Scottish Labour deputy leader Jackie Baillie said: “Scotland’s A&E services are being stuck in perpetual crisis while the SNP fail to act.
“Week after week we see performance that would have been treated as a national scandal a few years ago brushed off as nothing by Ministers.
“Despite the best efforts of dedicated NHS staff, services are being overwhelmed by the failure to tackle the wider backlog in the NHS – and patient lives are being put at risk.
“We cannot let chaos become the new normal in A&E. We urgently need a real plan to ease the pressure on services and staff by making sure people can get the help they need, when they need it.”
Scottish Liberal Democrat leader Alex Cole-Hamilton added: "Week after week we are seeing extremely long waiting times in our A&E departments, yet we are seeing precious little action from the First Minister and her Health Secretary.
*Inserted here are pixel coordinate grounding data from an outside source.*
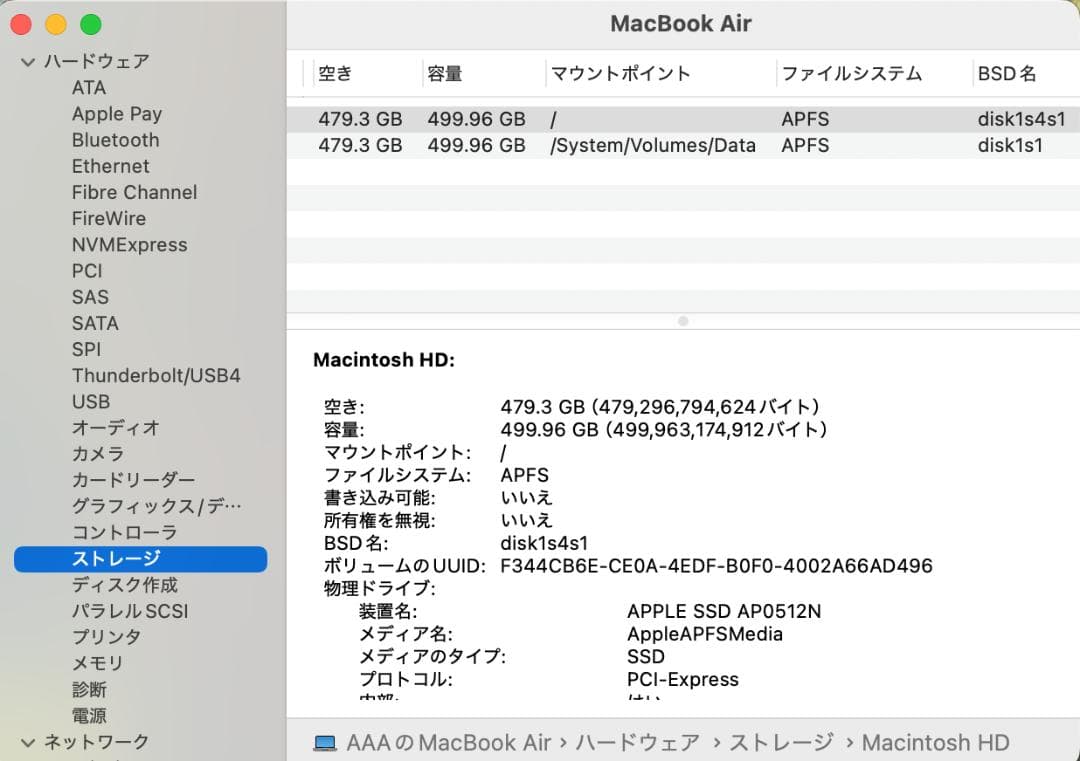The width and height of the screenshot is (1080, 761).
Task: Click the green zoom window button
Action: pyautogui.click(x=90, y=23)
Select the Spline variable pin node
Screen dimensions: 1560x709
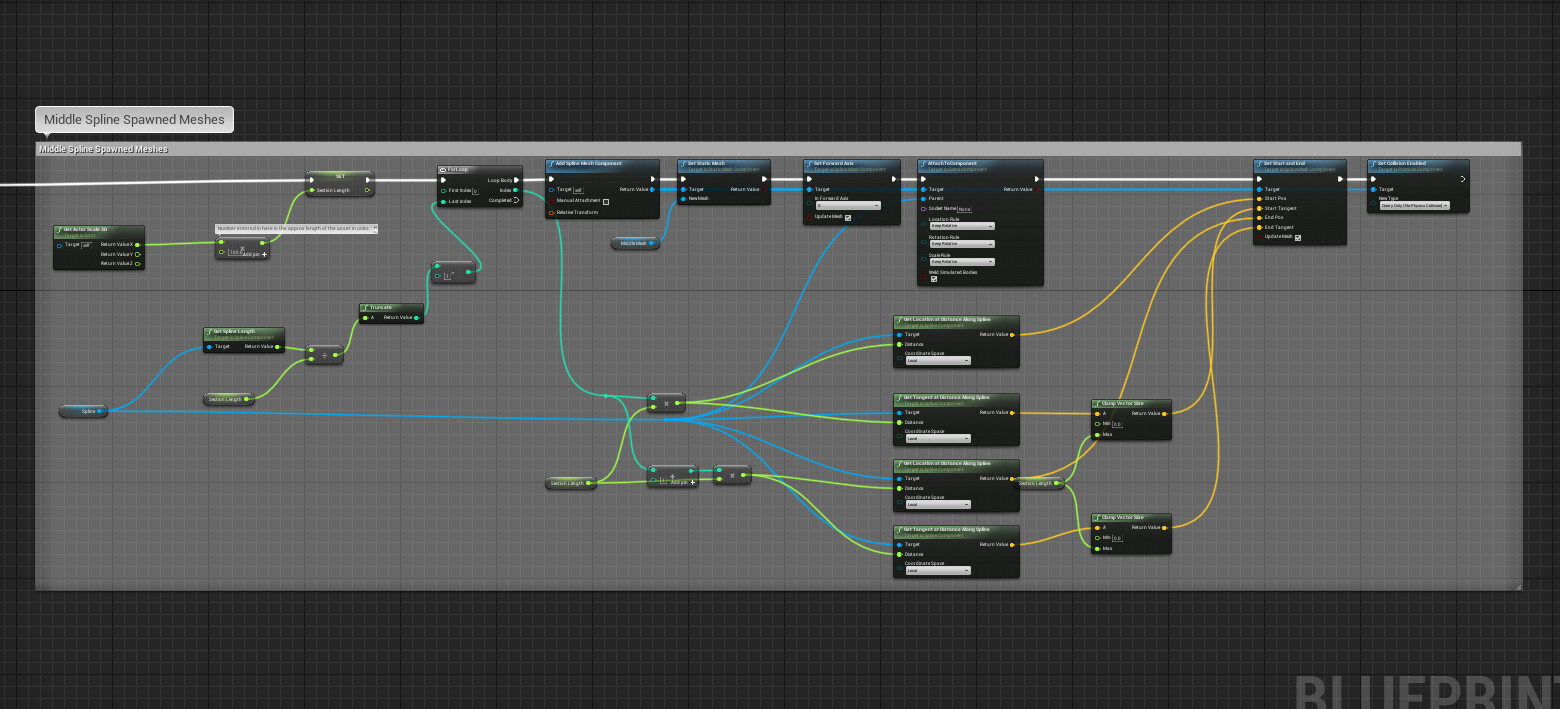(83, 411)
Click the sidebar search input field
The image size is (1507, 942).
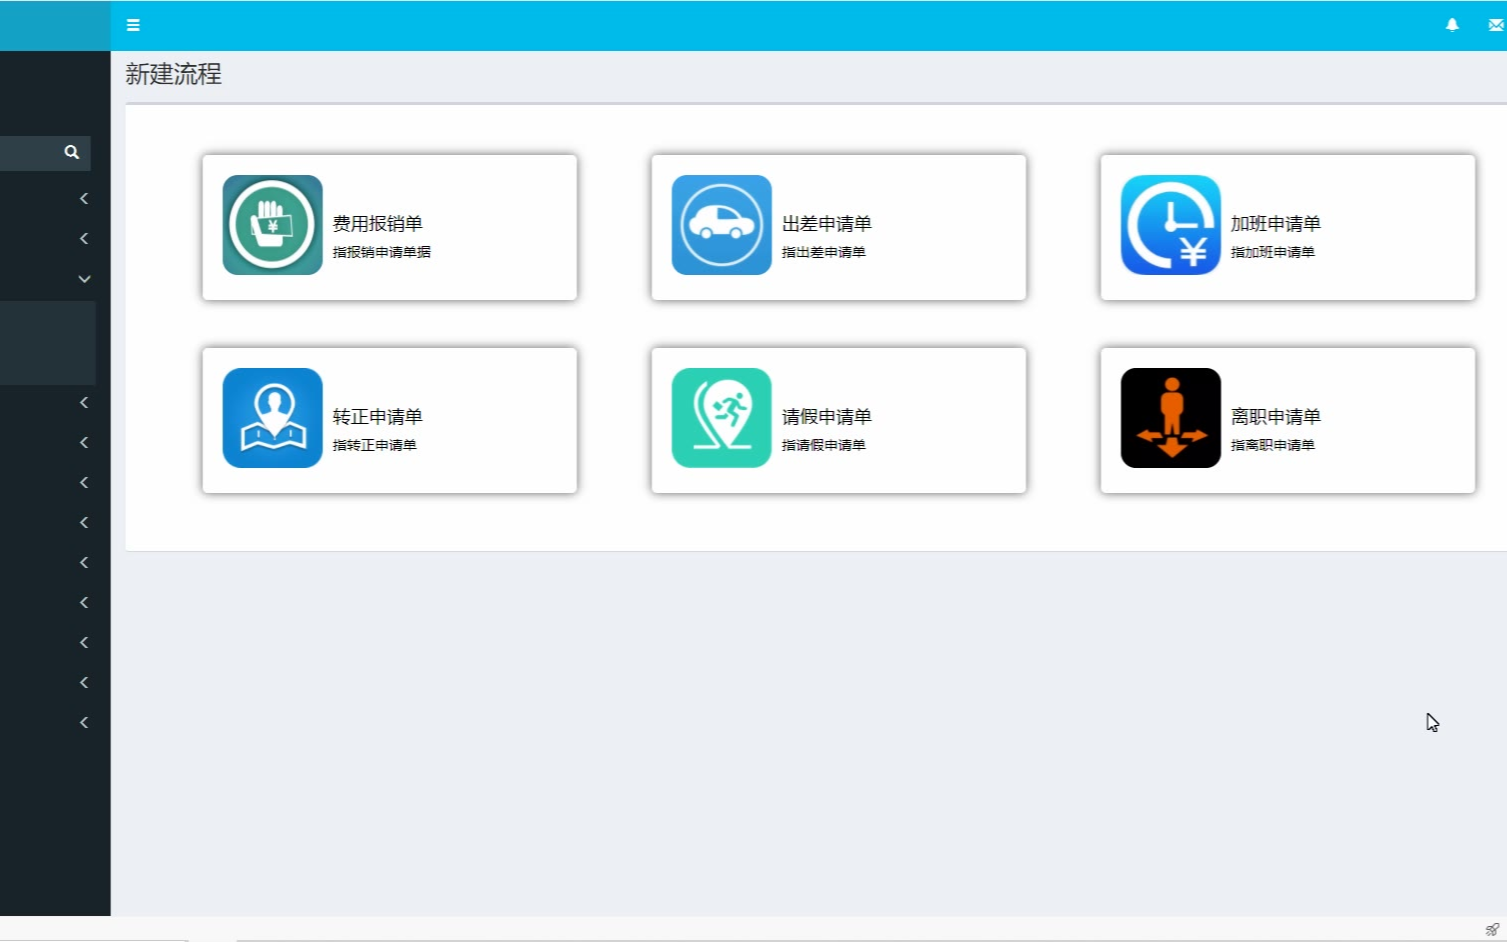pos(28,153)
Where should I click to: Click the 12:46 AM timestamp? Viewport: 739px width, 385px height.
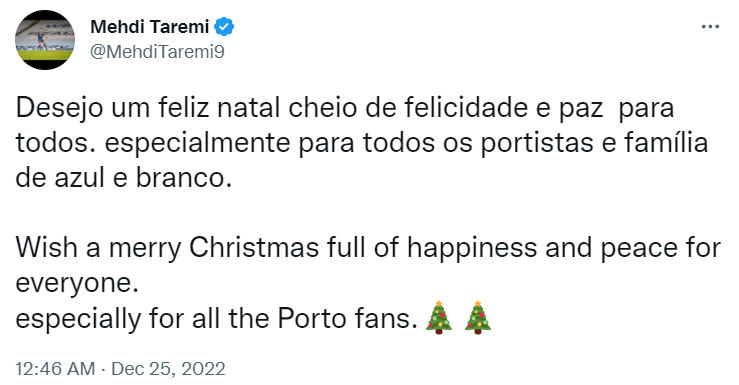pyautogui.click(x=55, y=369)
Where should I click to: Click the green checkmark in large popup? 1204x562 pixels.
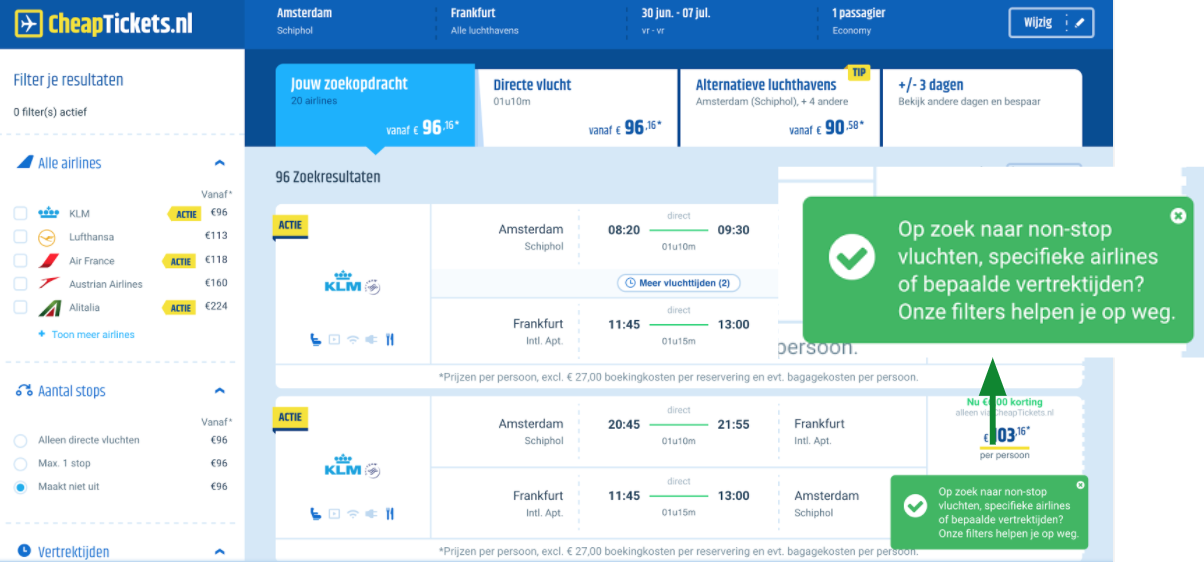[852, 257]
"Yet despite this ongoing crisis, the SNP-Green government have decided now is the time to shift focus to an unwanted independence referendum.
"Patients deserve to be seen for treatment quickly and close to home, and staff shouldn’t be left constantly overwhelmed, but after 15 years of SNP mismanagement that seems less likely than ever.
"The Health Secretary must move his focus back to the A&E crisis now and listen to Scottish Liberal Democrat calls for a staff burnout prevention strategy and a Health and Social Care Staff Assembly.
"We need the Scottish Government to focus all its energies on solving this crisis, not waste effort on an unwanted independence referendum."